The Rush Limbaughs of the world don’t get to define the boundaries of appropriate sexual or moral behavior. But something is happening: Women are defining those boundaries for themselves, with many men alongside them, and they’re being reminded that there’s a concerted movement to take that right of self-definition away. And we’re mad.
Hey, and let’s have serial killers define their own morality for themselves as well. It’s hard to see how Carmon could object to that, except to say it doesn’t fit her definition.
I agree that morality isn’t whatever we say it is (i.e., I’m not a moral relativist.). But let’s see if there might be a worthwhile point lurking around here.
Here’s one plausible (I think) account of what ethics is: a goal-oriented activitiy aimed at reducing suffering, increasing happiness, facilitating social coordination, increasing fairness, and cultivating virtues, among other things.
On this account, the purpose of ethical rules is direct us toward these ends.

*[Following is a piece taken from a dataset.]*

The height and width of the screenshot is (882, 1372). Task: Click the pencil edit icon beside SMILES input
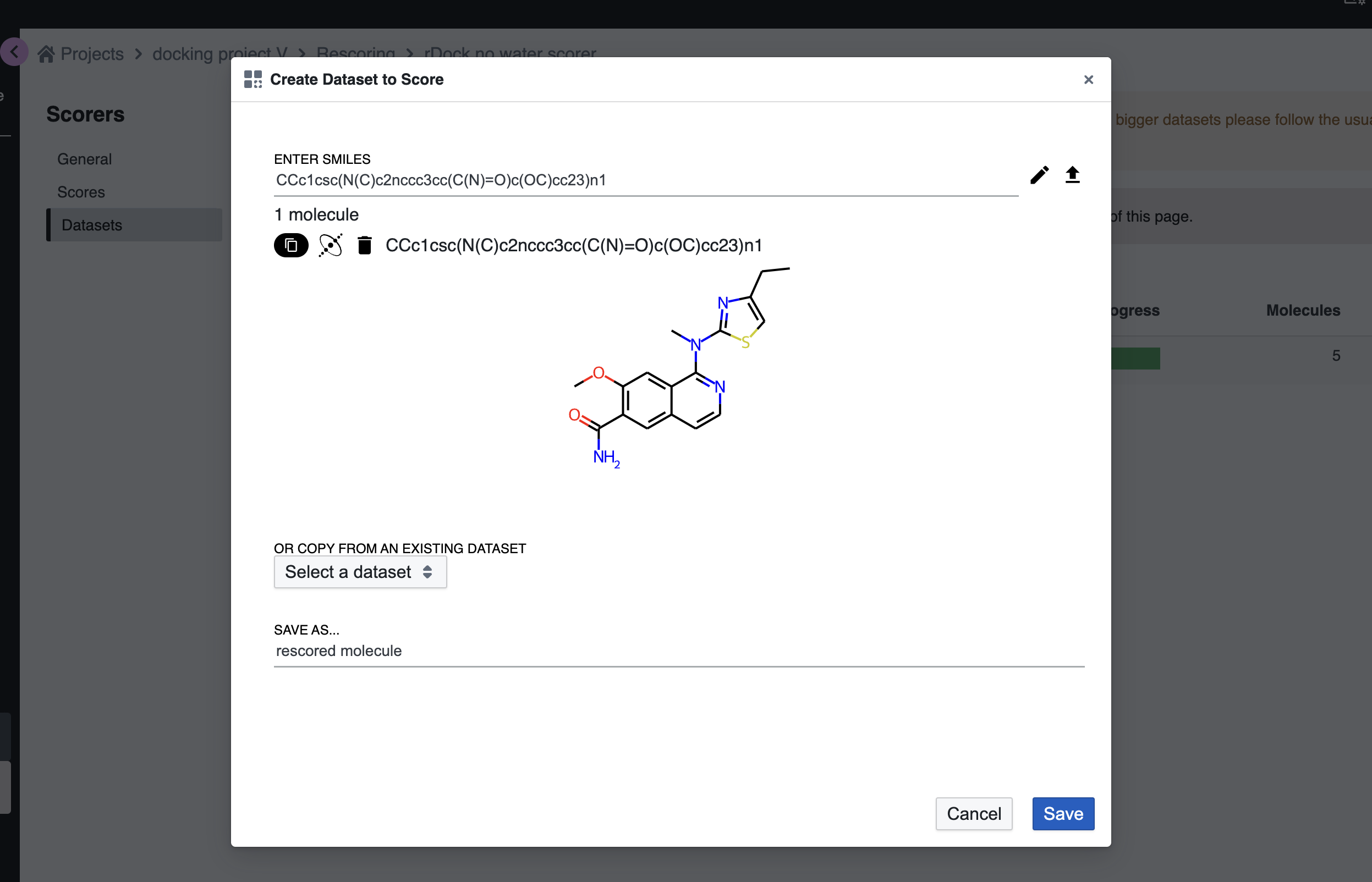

Obeying them isn’t good in and of itself; rather, following them helps us acheive the goals that morality is concerned with.
If this is the purpose of ethical rules, then as we learn more about the world and about human nature–about the sorts of things that lead to suffering, happiness, fairness, etc.–certain longstanding ethical rules could turn out to no longer make sense. That is, we learn that some rules are not as conducive to human flourishing as we thought and require revision or abandonment.
To take one fairly obvious example: much of force of the traditional prohibition on homosexual activity came from beliefs that it was associated with vice, suffering, and ill-health. But we now know that this isn’t the case, so the old rules seem–at least to many of us–obsolete. Note that this isn’t a form of moral relativism, but rather a revision of moral rules as our understanding changes (and, we hope, improves). (If the reader disagrees that the traditional prohibition on homosexuality is wrong, then she can substitute another outmoded moral rule of her choosing.)
Clearly this isn’t the only way to think about ethics. But, as I said, it’s a plausible one–and one that I think helps account for sentiments like the ones expressed in Irin Carmon’s piece.